THE REQUEST
Copy out every row below that contains the string "toolbar". Case must match.

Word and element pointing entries

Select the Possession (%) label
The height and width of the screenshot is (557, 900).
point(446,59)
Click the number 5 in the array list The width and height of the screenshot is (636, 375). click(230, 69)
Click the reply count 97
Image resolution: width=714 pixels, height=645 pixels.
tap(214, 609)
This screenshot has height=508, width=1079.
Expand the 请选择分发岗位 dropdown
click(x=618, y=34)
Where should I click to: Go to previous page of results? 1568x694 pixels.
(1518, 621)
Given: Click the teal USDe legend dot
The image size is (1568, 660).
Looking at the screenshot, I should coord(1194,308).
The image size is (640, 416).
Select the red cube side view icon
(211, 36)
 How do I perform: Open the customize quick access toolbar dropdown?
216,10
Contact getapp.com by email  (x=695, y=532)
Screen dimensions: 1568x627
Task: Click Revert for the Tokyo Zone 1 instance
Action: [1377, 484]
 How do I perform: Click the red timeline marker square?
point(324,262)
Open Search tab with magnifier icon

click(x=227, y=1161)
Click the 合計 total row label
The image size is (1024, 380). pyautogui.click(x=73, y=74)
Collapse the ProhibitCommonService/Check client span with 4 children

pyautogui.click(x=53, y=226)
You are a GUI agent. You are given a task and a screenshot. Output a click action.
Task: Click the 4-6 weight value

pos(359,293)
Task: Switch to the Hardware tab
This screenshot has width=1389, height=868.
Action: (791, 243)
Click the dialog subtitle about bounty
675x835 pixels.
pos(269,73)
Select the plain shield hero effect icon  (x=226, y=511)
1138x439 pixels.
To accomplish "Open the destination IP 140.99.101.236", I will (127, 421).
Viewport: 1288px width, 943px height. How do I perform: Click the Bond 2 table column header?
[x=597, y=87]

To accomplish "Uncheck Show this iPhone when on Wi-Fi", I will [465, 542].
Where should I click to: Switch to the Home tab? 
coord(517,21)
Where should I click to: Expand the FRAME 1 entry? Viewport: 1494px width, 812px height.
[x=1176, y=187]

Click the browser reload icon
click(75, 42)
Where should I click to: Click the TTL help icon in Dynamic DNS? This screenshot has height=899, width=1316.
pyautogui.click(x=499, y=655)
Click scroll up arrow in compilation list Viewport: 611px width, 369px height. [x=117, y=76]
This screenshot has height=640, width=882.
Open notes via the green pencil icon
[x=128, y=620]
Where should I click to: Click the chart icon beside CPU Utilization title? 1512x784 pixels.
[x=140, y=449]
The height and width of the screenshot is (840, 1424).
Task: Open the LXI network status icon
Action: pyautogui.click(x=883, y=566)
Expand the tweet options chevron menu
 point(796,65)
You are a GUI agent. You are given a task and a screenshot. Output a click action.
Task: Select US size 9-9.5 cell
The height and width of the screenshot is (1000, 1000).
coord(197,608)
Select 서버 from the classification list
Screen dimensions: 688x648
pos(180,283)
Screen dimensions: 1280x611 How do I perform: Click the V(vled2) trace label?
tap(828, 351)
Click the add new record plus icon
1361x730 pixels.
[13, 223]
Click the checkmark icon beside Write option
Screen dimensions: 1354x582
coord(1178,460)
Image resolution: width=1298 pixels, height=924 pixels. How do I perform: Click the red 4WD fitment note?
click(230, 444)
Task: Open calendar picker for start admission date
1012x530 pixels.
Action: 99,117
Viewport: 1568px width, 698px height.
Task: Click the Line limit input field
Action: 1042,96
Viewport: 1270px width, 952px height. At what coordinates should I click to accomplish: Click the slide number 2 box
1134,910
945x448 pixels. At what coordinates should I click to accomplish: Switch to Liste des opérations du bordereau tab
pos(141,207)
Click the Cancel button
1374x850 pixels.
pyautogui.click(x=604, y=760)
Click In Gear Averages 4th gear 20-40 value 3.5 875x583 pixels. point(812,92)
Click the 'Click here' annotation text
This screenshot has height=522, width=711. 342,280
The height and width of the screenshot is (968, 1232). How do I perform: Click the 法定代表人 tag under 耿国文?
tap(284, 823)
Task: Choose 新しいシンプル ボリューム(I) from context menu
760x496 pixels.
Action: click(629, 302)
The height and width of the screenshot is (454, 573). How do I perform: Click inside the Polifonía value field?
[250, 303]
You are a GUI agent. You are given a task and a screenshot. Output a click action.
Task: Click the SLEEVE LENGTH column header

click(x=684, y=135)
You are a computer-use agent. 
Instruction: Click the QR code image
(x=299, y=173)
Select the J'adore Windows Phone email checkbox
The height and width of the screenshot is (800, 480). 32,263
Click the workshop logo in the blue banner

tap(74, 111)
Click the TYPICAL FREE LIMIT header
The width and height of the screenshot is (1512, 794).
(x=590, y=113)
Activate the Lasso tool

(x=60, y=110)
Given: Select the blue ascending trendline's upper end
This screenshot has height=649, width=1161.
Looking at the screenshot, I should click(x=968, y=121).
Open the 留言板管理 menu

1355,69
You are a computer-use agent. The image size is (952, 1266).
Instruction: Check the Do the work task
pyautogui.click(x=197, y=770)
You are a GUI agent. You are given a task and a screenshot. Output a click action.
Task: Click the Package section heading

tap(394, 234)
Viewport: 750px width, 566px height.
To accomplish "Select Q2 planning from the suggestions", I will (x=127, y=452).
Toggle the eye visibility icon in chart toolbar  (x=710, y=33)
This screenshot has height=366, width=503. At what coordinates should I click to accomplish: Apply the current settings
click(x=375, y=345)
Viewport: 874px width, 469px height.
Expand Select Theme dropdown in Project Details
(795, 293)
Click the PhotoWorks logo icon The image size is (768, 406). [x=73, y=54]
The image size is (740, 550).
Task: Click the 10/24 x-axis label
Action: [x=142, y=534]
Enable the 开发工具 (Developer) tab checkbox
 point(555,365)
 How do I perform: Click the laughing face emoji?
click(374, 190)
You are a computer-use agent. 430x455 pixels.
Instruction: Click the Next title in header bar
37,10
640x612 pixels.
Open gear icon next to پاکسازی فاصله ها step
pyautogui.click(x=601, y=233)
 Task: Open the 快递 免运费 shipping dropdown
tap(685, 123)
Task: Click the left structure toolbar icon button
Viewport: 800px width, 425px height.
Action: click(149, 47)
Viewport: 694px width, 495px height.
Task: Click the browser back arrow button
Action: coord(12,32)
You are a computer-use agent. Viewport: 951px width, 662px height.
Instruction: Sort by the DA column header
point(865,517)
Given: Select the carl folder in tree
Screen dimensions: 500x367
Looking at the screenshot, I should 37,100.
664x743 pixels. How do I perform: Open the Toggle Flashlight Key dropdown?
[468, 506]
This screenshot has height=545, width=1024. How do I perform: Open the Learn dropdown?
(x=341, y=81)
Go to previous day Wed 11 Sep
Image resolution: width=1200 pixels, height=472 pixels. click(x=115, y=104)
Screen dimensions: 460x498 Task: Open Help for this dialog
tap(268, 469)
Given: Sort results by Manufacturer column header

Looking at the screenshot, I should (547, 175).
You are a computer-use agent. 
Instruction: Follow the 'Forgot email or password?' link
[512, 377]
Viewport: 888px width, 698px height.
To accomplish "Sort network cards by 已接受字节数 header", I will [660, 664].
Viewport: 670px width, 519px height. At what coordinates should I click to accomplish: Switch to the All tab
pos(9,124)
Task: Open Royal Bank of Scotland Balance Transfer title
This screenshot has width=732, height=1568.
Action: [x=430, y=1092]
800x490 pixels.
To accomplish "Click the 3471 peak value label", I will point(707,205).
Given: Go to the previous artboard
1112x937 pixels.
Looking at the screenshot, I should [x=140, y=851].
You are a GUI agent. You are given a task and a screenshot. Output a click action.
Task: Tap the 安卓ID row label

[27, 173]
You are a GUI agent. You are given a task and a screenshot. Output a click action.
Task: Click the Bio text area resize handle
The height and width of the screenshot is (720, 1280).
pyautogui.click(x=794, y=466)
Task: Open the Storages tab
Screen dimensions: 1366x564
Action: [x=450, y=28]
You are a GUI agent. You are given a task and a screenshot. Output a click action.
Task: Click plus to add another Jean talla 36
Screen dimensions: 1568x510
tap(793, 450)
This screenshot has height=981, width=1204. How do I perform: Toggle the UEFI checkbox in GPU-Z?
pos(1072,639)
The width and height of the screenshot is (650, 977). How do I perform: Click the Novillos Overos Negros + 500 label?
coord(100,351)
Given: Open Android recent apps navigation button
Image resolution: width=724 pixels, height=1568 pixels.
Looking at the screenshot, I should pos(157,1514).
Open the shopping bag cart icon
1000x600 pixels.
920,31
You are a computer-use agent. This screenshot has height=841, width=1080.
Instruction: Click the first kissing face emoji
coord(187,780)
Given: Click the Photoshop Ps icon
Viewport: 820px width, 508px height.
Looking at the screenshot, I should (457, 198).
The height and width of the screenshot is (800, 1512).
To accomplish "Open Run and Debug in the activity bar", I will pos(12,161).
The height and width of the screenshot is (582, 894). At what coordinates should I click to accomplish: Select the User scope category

SOLUTION
 How do I perform: Open the customize quick access toolbar dropdown?
Toggle the eye visibility icon in chart toolbar  (x=710, y=33)
Task: Click the left structure toolbar icon button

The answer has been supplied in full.